Antigen‐specific regulatory T cells can induce tolerance to immunogenic grafts without the need for chronic immunosuppression

Abstract

Regulatory CD4+CD25+Foxp3+ T cells (Tregs) play an important role in the induction of allospecific tolerance. However tolerance in solid organ transplantation by mere transfer of Tregs has been difficult.
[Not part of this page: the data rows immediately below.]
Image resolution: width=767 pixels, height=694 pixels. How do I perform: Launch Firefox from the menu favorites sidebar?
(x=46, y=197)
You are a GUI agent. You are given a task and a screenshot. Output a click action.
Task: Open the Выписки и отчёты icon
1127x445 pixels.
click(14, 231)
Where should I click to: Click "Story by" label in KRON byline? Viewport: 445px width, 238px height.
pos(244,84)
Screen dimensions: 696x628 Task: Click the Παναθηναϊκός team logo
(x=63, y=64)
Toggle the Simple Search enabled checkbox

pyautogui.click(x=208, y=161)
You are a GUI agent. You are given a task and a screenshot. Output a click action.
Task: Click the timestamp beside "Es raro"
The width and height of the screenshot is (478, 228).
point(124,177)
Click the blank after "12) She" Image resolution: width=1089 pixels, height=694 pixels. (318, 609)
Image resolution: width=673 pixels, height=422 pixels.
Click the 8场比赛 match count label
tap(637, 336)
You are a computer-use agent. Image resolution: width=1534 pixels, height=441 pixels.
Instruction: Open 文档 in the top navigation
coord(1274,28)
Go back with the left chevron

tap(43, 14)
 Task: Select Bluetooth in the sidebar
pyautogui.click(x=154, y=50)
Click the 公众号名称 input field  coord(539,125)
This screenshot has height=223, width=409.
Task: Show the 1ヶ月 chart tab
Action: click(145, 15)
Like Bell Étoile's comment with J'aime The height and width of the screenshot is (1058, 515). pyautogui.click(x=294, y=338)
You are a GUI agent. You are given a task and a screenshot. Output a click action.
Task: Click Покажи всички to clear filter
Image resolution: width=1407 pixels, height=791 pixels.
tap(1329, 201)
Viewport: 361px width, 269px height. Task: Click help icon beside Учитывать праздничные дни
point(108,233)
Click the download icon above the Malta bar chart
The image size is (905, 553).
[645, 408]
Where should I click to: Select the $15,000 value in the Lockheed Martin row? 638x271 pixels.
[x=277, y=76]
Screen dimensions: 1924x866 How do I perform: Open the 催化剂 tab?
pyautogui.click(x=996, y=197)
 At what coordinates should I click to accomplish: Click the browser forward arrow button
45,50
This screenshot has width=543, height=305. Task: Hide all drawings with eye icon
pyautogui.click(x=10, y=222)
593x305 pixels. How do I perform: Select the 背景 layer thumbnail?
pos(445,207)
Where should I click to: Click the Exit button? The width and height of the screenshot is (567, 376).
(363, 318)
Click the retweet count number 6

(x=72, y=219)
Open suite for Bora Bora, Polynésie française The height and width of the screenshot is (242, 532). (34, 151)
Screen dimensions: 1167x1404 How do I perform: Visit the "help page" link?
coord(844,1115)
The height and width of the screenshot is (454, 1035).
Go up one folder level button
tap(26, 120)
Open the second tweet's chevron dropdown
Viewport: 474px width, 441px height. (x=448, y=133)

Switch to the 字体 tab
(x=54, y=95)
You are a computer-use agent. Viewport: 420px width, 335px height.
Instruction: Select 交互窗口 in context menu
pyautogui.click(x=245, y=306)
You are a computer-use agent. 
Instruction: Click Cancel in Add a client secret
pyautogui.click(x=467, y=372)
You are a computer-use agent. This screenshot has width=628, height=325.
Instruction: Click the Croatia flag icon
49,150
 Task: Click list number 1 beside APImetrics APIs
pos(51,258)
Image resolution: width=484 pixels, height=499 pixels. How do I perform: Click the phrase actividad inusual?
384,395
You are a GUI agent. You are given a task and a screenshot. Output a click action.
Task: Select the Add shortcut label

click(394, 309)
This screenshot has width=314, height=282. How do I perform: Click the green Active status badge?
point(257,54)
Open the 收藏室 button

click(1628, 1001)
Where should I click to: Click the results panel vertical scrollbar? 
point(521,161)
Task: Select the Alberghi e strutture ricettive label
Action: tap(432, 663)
Besides this the stability of the differentiation phenotype of Tregs has recently been questioned.We therefore aimed in generating large numbers of stable allospecific Tregs from naïve T cells by retroviral transduction with Foxp3. These were tested in an immunogenic skin transplantation model (C57BL/6→BALB/c).We established a system of transduction of mouse T cells with ecotropic retroviruses expressing Foxp3 and Thy1.1 as a surface marker to follow up transduced T cells. Alloantigen‐specific Tregs were generated by stimulating naïve recipient CD4+ T cells with irradiated donor splenocytes. CD25+ and/or CD69+ allospecific recipient CD4+ T cells were isolated and transduced with Foxp3. Alloantigen‐specific Foxp3 T cells (iTregs) showed high expression for the Treg markers Foxp3, CTLA4 and GITR. They could suppress a MLR in an alloantigen‐specific manner. Furthermore, they could be expanded up to 18 fold in vitro while maintaining their Treg phenotype and expression of lymph node homing markers like CCR7 and CD62L. iTregs prevented skin graft rejection without the need for chronic immunosuppression and recipients showed systemic allospecific allotolerance. Alloantigen‐specific Tregs were far more potent than polyspecific Tregs. Mechanisms of tolerance were graft specific homing, expansion and long‐term persistence of Tregs within the graft (>100 days, 90% of intragraft Tregs were alloantigen‐specific). In fact, tolerance could be transferred with re‐transplantation of the tolerant graft onto secondary recipients. Third party grafts were readily rejected demonstrating specificity of tolerance. Due to the Foxp3 transduction, iTregs did not lose their Treg phenotype.The results prove that large numbers of stable alloantigen‐specific Tregs can be generated from a polyclonal repertoire of naïve T cells. This is the first time that allotolerance was achieved in a non‐lymphopenic transplant model using skin grafts in an immunogenic strain combination. Therefore, antigen‐specific Tregs might have a huge therapeutic potential after solid organ transplantation.